> **The request**: Reproduce each line of the material below verbatim, in its original order.

***** Provided data *****

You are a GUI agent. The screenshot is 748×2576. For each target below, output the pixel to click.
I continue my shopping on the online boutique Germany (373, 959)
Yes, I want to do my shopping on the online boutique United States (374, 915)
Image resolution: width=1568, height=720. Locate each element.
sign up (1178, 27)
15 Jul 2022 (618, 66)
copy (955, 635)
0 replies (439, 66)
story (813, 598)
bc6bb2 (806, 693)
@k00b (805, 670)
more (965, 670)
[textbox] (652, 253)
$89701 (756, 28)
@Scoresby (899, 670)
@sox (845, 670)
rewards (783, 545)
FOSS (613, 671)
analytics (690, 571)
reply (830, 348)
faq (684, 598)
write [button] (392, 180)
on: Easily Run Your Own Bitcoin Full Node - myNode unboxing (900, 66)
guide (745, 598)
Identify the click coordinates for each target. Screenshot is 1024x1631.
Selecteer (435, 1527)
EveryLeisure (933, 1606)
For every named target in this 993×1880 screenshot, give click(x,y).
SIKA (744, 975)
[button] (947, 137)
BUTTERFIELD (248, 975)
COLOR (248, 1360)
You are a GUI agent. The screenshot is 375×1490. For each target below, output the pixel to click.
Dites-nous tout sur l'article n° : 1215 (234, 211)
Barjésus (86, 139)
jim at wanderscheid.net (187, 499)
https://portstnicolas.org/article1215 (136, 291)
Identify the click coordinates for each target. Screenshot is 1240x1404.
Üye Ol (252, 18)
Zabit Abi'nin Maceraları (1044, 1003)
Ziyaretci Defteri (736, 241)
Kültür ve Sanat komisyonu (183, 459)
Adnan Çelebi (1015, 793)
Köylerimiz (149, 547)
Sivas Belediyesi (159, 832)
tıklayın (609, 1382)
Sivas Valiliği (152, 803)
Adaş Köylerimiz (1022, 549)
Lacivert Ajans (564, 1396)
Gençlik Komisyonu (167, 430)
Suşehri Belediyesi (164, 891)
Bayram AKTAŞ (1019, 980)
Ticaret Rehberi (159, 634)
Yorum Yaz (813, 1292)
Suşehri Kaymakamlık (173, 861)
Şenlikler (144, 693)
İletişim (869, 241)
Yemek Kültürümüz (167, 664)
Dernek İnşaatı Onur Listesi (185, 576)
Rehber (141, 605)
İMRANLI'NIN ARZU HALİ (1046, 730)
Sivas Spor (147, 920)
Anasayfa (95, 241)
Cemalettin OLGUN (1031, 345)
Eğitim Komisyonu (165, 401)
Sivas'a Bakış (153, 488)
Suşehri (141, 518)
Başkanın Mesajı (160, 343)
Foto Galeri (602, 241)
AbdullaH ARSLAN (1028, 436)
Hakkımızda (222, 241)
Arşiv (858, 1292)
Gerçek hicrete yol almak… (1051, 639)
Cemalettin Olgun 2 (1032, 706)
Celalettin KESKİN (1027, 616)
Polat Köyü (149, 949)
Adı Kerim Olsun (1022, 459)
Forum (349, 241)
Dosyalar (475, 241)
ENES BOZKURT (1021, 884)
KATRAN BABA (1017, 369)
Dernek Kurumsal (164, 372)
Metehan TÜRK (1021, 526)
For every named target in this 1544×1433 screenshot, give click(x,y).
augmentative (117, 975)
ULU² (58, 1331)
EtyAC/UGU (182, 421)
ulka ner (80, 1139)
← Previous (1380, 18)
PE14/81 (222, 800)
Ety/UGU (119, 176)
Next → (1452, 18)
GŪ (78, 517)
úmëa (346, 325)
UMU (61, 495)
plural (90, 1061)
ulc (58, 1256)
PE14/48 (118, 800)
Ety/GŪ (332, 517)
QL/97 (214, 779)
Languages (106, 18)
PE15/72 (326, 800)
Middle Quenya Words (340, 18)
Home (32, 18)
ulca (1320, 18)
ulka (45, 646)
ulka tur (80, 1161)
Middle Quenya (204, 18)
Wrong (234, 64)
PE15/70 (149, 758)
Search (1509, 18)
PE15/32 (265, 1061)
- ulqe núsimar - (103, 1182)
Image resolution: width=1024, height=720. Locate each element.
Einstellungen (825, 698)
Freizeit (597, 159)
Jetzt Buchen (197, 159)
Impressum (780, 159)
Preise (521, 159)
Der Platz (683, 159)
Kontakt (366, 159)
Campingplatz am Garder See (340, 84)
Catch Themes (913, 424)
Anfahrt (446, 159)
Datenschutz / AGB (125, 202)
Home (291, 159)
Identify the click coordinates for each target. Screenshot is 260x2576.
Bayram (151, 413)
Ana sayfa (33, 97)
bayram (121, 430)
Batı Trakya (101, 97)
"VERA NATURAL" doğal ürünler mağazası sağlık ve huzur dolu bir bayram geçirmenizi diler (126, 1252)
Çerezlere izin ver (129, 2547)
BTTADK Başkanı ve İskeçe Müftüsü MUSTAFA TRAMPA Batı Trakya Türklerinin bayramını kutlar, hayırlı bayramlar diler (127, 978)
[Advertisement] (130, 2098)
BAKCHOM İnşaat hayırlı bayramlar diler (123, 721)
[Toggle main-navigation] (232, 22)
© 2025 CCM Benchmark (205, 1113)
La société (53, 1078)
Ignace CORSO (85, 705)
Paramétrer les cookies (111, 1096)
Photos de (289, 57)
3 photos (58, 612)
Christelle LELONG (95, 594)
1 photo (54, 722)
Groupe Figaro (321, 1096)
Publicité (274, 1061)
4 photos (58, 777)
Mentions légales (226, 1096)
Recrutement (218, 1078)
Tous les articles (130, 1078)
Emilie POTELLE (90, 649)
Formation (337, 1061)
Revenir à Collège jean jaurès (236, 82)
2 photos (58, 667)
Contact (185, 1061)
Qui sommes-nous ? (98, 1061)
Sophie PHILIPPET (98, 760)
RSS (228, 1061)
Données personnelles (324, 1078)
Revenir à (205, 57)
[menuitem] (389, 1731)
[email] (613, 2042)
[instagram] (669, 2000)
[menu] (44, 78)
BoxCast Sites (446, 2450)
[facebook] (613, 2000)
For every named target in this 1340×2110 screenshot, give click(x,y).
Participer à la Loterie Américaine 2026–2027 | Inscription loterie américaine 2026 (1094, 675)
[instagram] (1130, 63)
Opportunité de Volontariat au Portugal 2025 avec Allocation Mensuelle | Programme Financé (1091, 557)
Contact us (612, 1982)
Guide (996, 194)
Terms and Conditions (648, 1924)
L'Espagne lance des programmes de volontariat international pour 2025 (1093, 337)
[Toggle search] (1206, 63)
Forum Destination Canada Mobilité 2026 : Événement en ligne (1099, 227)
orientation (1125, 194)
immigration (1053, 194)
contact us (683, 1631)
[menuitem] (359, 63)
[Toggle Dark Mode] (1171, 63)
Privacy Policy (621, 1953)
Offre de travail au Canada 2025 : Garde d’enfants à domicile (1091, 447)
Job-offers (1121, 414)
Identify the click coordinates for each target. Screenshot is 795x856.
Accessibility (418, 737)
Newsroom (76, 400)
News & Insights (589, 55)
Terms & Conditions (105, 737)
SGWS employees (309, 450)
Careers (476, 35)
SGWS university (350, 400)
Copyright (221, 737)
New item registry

*****

> **Completed exercise**:
You are a GUI agent. The screenshot is 748×2576. For each target below, output the pixel to click.
I continue my shopping on the online boutique Germany (373, 959)
Yes, I want to do my shopping on the online boutique United States (374, 915)
Image resolution: width=1568, height=720. Locate each element.
sign up (1178, 27)
15 Jul 2022 (618, 66)
copy (955, 635)
0 replies (439, 66)
story (813, 598)
bc6bb2 (806, 693)
@k00b (805, 670)
more (965, 670)
[textbox] (652, 253)
$89701 (756, 28)
@Scoresby (899, 670)
@sox (845, 670)
rewards (783, 545)
FOSS (613, 671)
analytics (690, 571)
reply (830, 348)
faq (684, 598)
write [button] (392, 180)
on: Easily Run Your Own Bitcoin Full Node - myNode unboxing (900, 66)
guide (745, 598)
Identify the click coordinates for each target. Screenshot is 1024x1631.
Selecteer (435, 1527)
EveryLeisure (933, 1606)
For every named target in this 993×1880 screenshot, give click(x,y).
SIKA (744, 975)
[button] (947, 137)
BUTTERFIELD (248, 975)
COLOR (248, 1360)
You are a GUI agent. The screenshot is 375×1490. For each target below, output the pixel to click.
Dites-nous tout sur l'article n° : 1215 (234, 211)
Barjésus (86, 139)
jim at wanderscheid.net (187, 499)
https://portstnicolas.org/article1215 (136, 291)
Identify the click coordinates for each target. Screenshot is 1240x1404.
Üye Ol (252, 18)
Zabit Abi'nin Maceraları (1044, 1003)
Ziyaretci Defteri (736, 241)
Kültür ve Sanat komisyonu (183, 459)
Adnan Çelebi (1015, 793)
Köylerimiz (149, 547)
Sivas Belediyesi (159, 832)
tıklayın (609, 1382)
Sivas Valiliği (152, 803)
Adaş Köylerimiz (1022, 549)
Lacivert Ajans (564, 1396)
Gençlik Komisyonu (167, 430)
Suşehri Belediyesi (164, 891)
Bayram AKTAŞ (1019, 980)
Ticaret Rehberi (159, 634)
Yorum Yaz (813, 1292)
Suşehri Kaymakamlık (173, 861)
Şenlikler (144, 693)
İletişim (869, 241)
Yemek Kültürümüz (167, 664)
Dernek İnşaatı Onur Listesi (185, 576)
Rehber (141, 605)
İMRANLI'NIN ARZU HALİ (1046, 730)
Sivas Spor (147, 920)
Anasayfa (95, 241)
Cemalettin OLGUN (1031, 345)
Eğitim Komisyonu (165, 401)
Sivas'a Bakış (153, 488)
Suşehri (141, 518)
Başkanın Mesajı (160, 343)
Foto Galeri (602, 241)
AbdullaH ARSLAN (1028, 436)
Hakkımızda (222, 241)
Arşiv (858, 1292)
Gerçek hicrete yol almak… (1051, 639)
Cemalettin Olgun 2 (1032, 706)
Celalettin KESKİN (1027, 616)
Polat Köyü (149, 949)
Adı Kerim Olsun (1022, 459)
Forum (349, 241)
Dosyalar (475, 241)
ENES BOZKURT (1021, 884)
KATRAN BABA (1017, 369)
Dernek Kurumsal (164, 372)
Metehan TÜRK (1021, 526)
For every named target in this 1544×1433 screenshot, give click(x,y).
augmentative (117, 975)
ULU² (58, 1331)
EtyAC/UGU (182, 421)
ulka ner (80, 1139)
← Previous (1380, 18)
PE14/81 (222, 800)
Ety/UGU (119, 176)
Next → (1452, 18)
GŪ (78, 517)
úmëa (346, 325)
UMU (61, 495)
plural (90, 1061)
ulc (58, 1256)
PE14/48 (118, 800)
Ety/GŪ (332, 517)
QL/97 (214, 779)
Languages (106, 18)
PE15/72 (326, 800)
Middle Quenya Words (340, 18)
Home (32, 18)
ulca (1320, 18)
ulka (45, 646)
ulka tur (80, 1161)
Middle Quenya (204, 18)
Wrong (234, 64)
PE15/70 (149, 758)
Search (1509, 18)
PE15/32 (265, 1061)
- ulqe núsimar - (103, 1182)
Image resolution: width=1024, height=720. Locate each element.
Einstellungen (825, 698)
Freizeit (597, 159)
Jetzt Buchen (197, 159)
Impressum (780, 159)
Preise (521, 159)
Der Platz (683, 159)
Kontakt (366, 159)
Campingplatz am Garder See (340, 84)
Catch Themes (913, 424)
Anfahrt (446, 159)
Datenschutz / AGB (125, 202)
Home (291, 159)
Identify the click coordinates for each target. Screenshot is 260x2576.
Bayram (151, 413)
Ana sayfa (33, 97)
bayram (121, 430)
Batı Trakya (101, 97)
"VERA NATURAL" doğal ürünler mağazası sağlık ve huzur dolu bir bayram geçirmenizi diler (126, 1252)
Çerezlere izin ver (129, 2547)
BTTADK Başkanı ve İskeçe Müftüsü MUSTAFA TRAMPA Batı Trakya Türklerinin bayramını kutlar, hayırlı bayramlar diler (127, 978)
[Advertisement] (130, 2098)
BAKCHOM İnşaat hayırlı bayramlar diler (123, 721)
[Toggle main-navigation] (232, 22)
© 2025 CCM Benchmark (205, 1113)
La société (53, 1078)
Ignace CORSO (85, 705)
Paramétrer les cookies (111, 1096)
Photos de (289, 57)
3 photos (58, 612)
Christelle LELONG (95, 594)
1 photo (54, 722)
Groupe Figaro (321, 1096)
Publicité (274, 1061)
4 photos (58, 777)
Mentions légales (226, 1096)
Recrutement (218, 1078)
Tous les articles (130, 1078)
Emilie POTELLE (90, 649)
Formation (337, 1061)
Revenir à Collège jean jaurès (236, 82)
2 photos (58, 667)
Contact (185, 1061)
Qui sommes-nous ? (98, 1061)
Sophie PHILIPPET (98, 760)
RSS (228, 1061)
Données personnelles (324, 1078)
Revenir à (205, 57)
[menuitem] (389, 1731)
[email] (613, 2042)
[instagram] (669, 2000)
[menu] (44, 78)
BoxCast Sites (446, 2450)
[facebook] (613, 2000)
For every named target in this 1340×2110 screenshot, give click(x,y).
Participer à la Loterie Américaine 2026–2027 | Inscription loterie américaine 2026 (1094, 675)
[instagram] (1130, 63)
Opportunité de Volontariat au Portugal 2025 avec Allocation Mensuelle | Programme Financé (1091, 557)
Contact us (612, 1982)
Guide (996, 194)
Terms and Conditions (648, 1924)
L'Espagne lance des programmes de volontariat international pour 2025 (1093, 337)
[Toggle search] (1206, 63)
Forum Destination Canada Mobilité 2026 : Événement en ligne (1099, 227)
orientation (1125, 194)
immigration (1053, 194)
contact us (683, 1631)
[menuitem] (359, 63)
[Toggle Dark Mode] (1171, 63)
Privacy Policy (621, 1953)
Offre de travail au Canada 2025 : Garde d’enfants à domicile (1091, 447)
Job-offers (1121, 414)
Identify the click coordinates for each target. Screenshot is 795x856.
Accessibility (418, 737)
Newsroom (76, 400)
News & Insights (589, 55)
Terms & Conditions (105, 737)
SGWS employees (309, 450)
Careers (476, 35)
SGWS university (350, 400)
Copyright (221, 737)
New item registry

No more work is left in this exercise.